Spoiler(cliquez pour révéler)
Contrairement à plusieurs lecteurs, je n'ai pas non plus été émue par les dernières pages. Je n'ai partagé à aucun moment les sentiments d'Ivy, et j'étais plus soulagée de finir ce roman qu'autre chose. La seule véritable émotion que j'ai ressenti, c'est de la déception. Tout s'enchaîne trop vite, tout semble tellement irréaliste qu'on a l'impression que l'auteure était juste impatiente d'en terminer avec cette saga. Le président Lattimer meurt, le père d'Ivy meurt, leurs enfants prennent la relève (comme c'est surprenant !) pendant l'hiver, puis Victoria est élue présidente, et nos quatre protagonistes s'en vont pour découvrir l'océan, moment que je n'ai trouvé ni beau ni poétique, étant donné qu'il ne sert à rien dans le scénario (j'aurais préféré les revoir adultes, une bonne dizaine d'années plus tard, par exemple) et ne donne aucun but précis aux personnages. De plus, le résumé de leur périple m'a presque semblé risible, tant il facilite le travail de l'auteure. On apprend rapidement qu'ils ont effectivement traversé plusieurs dangers et difficultés, mais c'est justement ça qui nous aurait intéressé dans le roman ! Plutôt que de nous raconter tout ça dans un petit paragraphe à la fin, pourquoi ne pas avoir mis en place tous ces problèmes sur leur route, au fil des chapitres ? Il aurait été intéressant de voir le petit groupe confronté à des gangs, leur communauté attaquée par d'autres groupes ou par des meutes de coyotes ou de loups, et puis j'ai trouvé un peu trop facile que l'on apprenne que tous ont tué pendant leur expédition, mais bien entendu, sans perdre leur humanité ! En fait, tout se passe toujours trop bien dans cette dystopie, quoi que les personnages fassent, quoi qu'ils décident, ils restent bons, ne basculent à aucun moment du mauvais côté, et surtout, sont invincibles à quatre, comme s'ils étaient plus forts et déterminés que le reste du monde. Bref, une fin que je n'ai pas du tout jugée crédible ou captivante, un peu comme tout le reste du bouquin.

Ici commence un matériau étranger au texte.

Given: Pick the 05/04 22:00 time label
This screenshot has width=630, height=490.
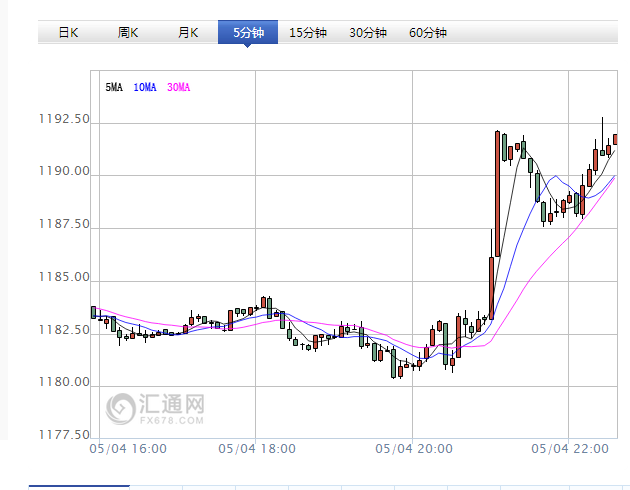Looking at the screenshot, I should click(570, 449).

En conclusion, je vous conseillerais presque de vous arrêter au premier tome et de ne pas gaspiller de temps ni d'argent avec ce deuxième volume qui m'a profondément déçu et agacé. L'histoire d'amour se dégrade considérablement, les deux protagonistes ont perdu tout leur intérêt et sont seulement sauvés par leurs relations avec Caleb et Ash, la vie à l'extérieur se révèle quasi paradisiaque et donc parfaitement irréaliste, et la rébellion que l'on attend tous n'a même pas lieu. En bref, The Revolution of Ivy est un roman long à lire, ennuyeux, dénué d'action et de réel suspense, et bien trop prévisible, gâchant complètement l'impression positive que m'avait laissé le tome précédent.